Rheinpfalz RHEINPFALZ Plus Artikel Irma Scheib aus Hauenstein wird 100

Obwohl es oft schwer war: Irma Scheib blickt dankbar zurück auf ein erfülltes Leben.
Obwohl es oft schwer war: Irma Scheib blickt dankbar zurück auf ein erfülltes Leben. Foto: W. Schächter

Sie nimmt regen Anteil am Geschehen um sie herum, ist dankbar für ein erfülltes Leben und für ihre Familie. Am Montag feiert Irma Scheib ihren 100. Geburtstag.

Irma Scheib aus Hauenstein, die am Montag 100 Jahre alt wird, ist fürwahr noch begnadet rüstig. Wann hat es das schon gegeben, dass eine 100-Jährige noch aktives Mitglied im Heimbeirat ist? „Ich sag’ da immer noch meine Meinung und mach’ gute Vorschläge“, meint die gebürtige Zweibrückerin, die als junge Frau der Liebe wegen zu ihrem ersten Mann Karl Schumacher nach Hauenstein kam. Dort hat die kommunikative Frau sich schnell eingelebt. Vor einigen Jahren zog sie dann um nach Hinterweidenthal ins Seniorenheim, wo sie sich sichtlich wohlfühlt. „Mein ganzer Stolz sind meine vier Kinder, die mich mit ihren Familien regelmäßig besuchen“, verweist die Jubilarin auf eine große Familie mit sieben Enkeln, acht Urenkeln und sogar einem Ur-Ur-Enkel.

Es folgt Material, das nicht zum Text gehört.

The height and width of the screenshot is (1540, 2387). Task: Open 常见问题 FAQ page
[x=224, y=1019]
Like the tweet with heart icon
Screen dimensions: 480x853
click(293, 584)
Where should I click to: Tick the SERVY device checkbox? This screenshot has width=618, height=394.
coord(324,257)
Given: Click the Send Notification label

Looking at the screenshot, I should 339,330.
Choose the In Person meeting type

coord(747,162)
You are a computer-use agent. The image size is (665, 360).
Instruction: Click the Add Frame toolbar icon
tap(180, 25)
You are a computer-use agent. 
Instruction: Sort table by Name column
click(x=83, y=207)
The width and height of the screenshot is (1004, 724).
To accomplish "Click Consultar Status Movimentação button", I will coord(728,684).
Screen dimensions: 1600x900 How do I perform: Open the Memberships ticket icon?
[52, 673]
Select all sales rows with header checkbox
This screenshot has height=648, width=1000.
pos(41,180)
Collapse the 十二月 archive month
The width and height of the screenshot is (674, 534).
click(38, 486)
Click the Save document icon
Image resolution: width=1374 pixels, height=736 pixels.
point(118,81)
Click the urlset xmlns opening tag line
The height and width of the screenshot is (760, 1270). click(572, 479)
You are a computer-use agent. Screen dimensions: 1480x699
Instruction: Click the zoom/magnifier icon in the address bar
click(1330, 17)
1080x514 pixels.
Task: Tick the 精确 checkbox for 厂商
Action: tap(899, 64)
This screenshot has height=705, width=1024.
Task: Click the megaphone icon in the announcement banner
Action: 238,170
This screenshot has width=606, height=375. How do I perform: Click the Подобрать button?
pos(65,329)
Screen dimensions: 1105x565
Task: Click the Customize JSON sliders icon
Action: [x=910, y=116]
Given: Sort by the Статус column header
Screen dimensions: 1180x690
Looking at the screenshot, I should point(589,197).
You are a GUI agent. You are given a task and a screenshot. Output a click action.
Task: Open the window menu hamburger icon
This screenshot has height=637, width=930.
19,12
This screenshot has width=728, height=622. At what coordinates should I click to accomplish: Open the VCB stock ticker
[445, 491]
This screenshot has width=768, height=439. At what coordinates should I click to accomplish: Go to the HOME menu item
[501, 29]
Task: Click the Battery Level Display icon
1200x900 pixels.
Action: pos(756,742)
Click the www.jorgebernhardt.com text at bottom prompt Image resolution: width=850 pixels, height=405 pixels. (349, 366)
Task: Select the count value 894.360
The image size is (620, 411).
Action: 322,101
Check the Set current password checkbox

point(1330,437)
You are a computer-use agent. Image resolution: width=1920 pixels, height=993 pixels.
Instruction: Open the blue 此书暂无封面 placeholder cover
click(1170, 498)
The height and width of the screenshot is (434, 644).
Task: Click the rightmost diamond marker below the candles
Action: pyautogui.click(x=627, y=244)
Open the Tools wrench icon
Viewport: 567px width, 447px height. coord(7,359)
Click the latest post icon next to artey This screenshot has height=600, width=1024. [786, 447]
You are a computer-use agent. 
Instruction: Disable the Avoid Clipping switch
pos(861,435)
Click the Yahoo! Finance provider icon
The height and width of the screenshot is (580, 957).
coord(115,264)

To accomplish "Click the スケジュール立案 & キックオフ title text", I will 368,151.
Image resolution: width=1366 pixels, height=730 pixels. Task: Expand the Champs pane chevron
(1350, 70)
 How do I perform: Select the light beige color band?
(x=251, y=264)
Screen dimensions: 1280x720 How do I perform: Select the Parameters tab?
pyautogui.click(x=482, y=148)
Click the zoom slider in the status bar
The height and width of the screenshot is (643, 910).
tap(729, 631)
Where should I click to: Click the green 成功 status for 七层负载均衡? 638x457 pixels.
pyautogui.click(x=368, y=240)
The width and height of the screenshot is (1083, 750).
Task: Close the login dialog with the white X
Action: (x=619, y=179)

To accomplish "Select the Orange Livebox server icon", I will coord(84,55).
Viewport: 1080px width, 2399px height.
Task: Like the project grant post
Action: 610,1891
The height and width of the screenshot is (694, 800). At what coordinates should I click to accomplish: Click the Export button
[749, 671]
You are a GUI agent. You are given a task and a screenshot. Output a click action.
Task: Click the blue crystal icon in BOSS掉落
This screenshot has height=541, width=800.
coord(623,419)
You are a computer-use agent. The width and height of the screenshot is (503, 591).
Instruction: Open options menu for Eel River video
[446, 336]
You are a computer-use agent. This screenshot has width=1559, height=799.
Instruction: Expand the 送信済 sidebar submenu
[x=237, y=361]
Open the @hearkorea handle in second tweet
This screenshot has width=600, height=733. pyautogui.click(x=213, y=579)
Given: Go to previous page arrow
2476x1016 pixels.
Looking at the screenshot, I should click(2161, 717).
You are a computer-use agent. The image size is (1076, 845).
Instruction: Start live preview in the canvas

Vier Kinder alleine groß gezogen

Sie sei in Hauenstein sofort gut aufgenommen worden, sagt sie, auch wenn die Zeiten nicht immer gut waren: Ihr Mann Karl Schumacher - Sohn vom legendären „Stääner Max“ und ein begnadeter Schuhmacher in mehreren Hauensteiner Fabriken – kam schwach und krank aus dem Krieg zurück. Immer wieder zwangen ihn die Kriegsfolgen zu längeren Pausen, bis er mit 47 Jahren allzu früh starb. „Ich war immer fleißig, blickte optimistisch in die Zukunft und zog meine vier Kinder nun allein groß, Freizeit und Urlaub gab es dabei nicht“, erzählt sie. Als Heimarbeiterin war die geschickte Frau auch legendär im Flechten von Gürteln aus Lederteilchen, die sie mit großem Fleiß für einen Betrieb fertigte. Später steppte sie ebenso geschickt als Heimarbeiterin und ging dann bis ins Rentenalter „zum Jubo (Julius Bock) in die Fawwerik“.

Es sei für sie und ihre Kinder ein großer Glücksfall gewesen, sagt sie, als sie später „de Schwarz-Peter Vinzenz“ (Vinzenz Scheib) kennenlernte, der nach vielen Jahren aus Kanada in seine Heimat zurückgekehrt war. Die beiden heirateten und bauten sich in der Josefstraße ein Eigenheim. „Nach dem plötzlichen Tod von Vinzenz war ich wieder allein, aber ich hatte immer die Geborgenheit meiner Familie“, blickt sie dennoch dankbar zurück.